Study checks necessity of 3-shot HPV vaccine
Posted April 30, 2013
The human papillomavirus or HPV vaccine is a three-dose course of shots recommended for teenagers before they become sexually active. The vaccine can protect against cervical cancers in women and against genital warts and other cancers in people of both sexes.
New research, published in the Journal of the American Medical Association, questions whether two shots can provide the same level of protection as the standard three-shot vaccine.
The current standard calls for two shots to be given about a month apart, followed by a third shot about six months later.
Keyana Bjornson, 17, participated in the JAMA study.
"My parents had explained that it will help prevent cancer for when I'm older," she said. "I thought it would also help benefit other girls later on so I thought it was a good choice."
Researchers found that girls who got two shots showed the same results as those who got three.
"Two doses in girls is certainly enough to start with, but it doesn't answer the question whether that's going to be enough to get women through the peak young adult years when they are most likely to meet HPV," said Dr. Simon R.M. Dobson, of the University of British Columbia.
Further studies are necessary to determine if a booster third dose is needed. Researchers say until more research is done, there is not enough information to be able to recommend a change to the standard dose schedule.
The HPV vaccine is expensive, so eliminating a third dose may encourage more use of it around the world.

Extracted information -
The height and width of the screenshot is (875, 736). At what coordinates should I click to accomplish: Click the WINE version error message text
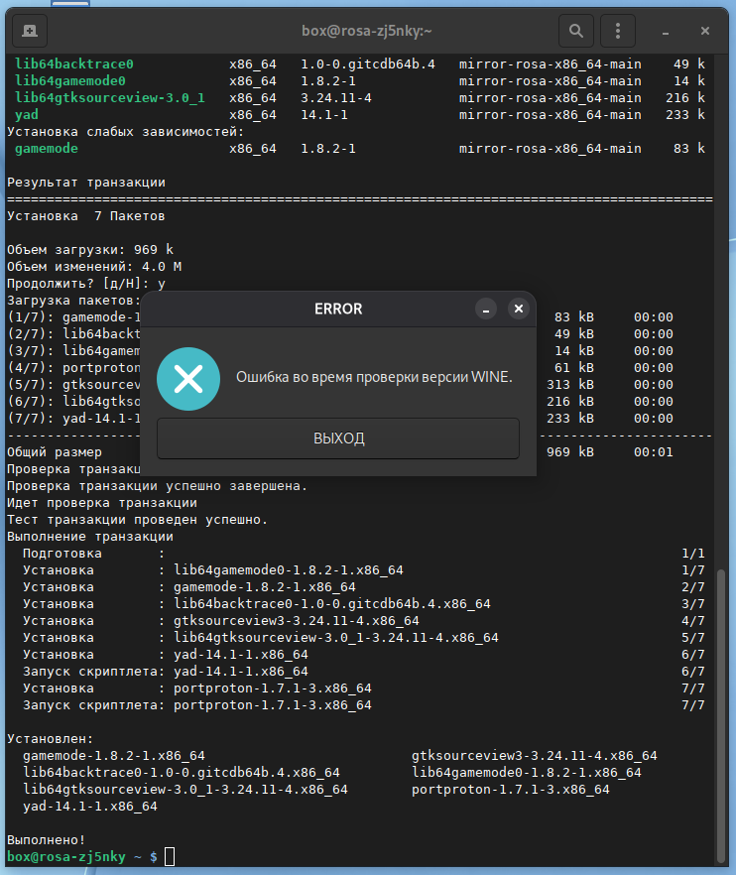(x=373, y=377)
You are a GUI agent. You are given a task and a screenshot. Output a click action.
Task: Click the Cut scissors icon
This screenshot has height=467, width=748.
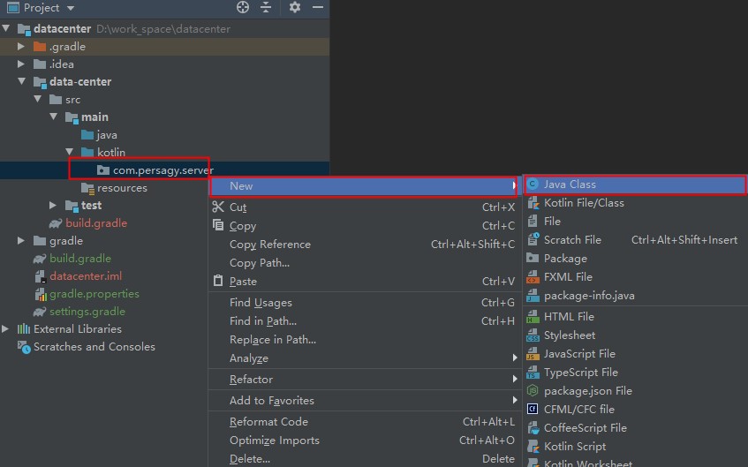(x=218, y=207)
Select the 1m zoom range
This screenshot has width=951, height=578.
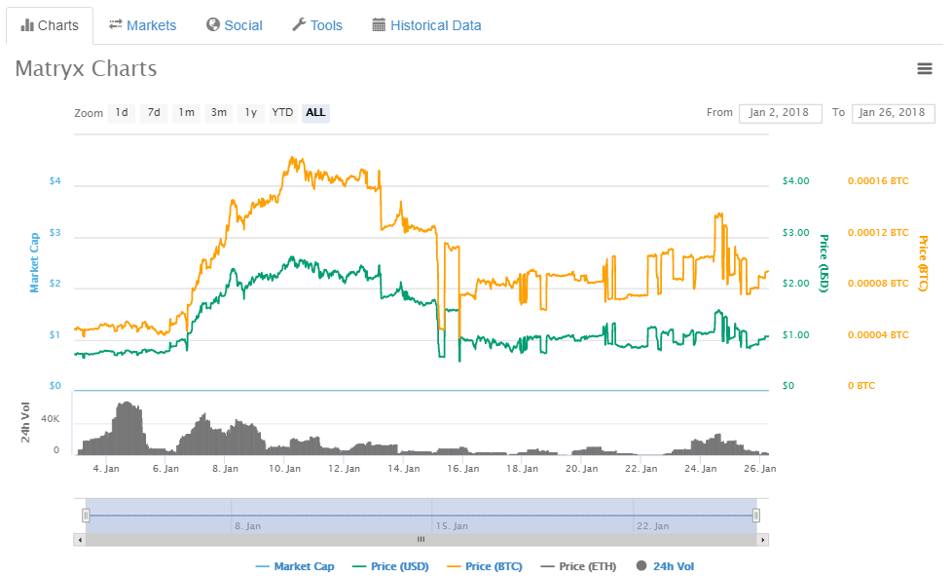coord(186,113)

Work item A - In the HPV vaccine article, which journal published the new research?
Work item B - Reproduce the stretch of the HPV vaccine article from "Study checks necessity" through "the JAMA study." word for word.
Work item C - Condense the paragraph of the HPV vaccine article beginning "The human papillomavirus or HPV vaccine" into one shorter sentence that keeps its main facts.

Worked solution A - The Journal of the American Medical Association.

Worked solution B -
Study checks necessity of 3-shot HPV vaccine
Posted April 30, 2013
The human papillomavirus or HPV vaccine is a three-dose course of shots recommended for teenagers before they become sexually active. The vaccine can protect against cervical cancers in women and against genital warts and other cancers in people of both sexes.
New research, published in the Journal of the American Medical Association, questions whether two shots can provide the same level of protection as the standard three-shot vaccine.
The current standard calls for two shots to be given about a month apart, followed by a third shot about six months later.
Keyana Bjornson, 17, participated in the JAMA study.

Worked solution C - The three-dose HPV vaccine, recommended for teenagers before they become sexually active, can protect women against cervical cancers and people of both sexes against genital warts and other cancers.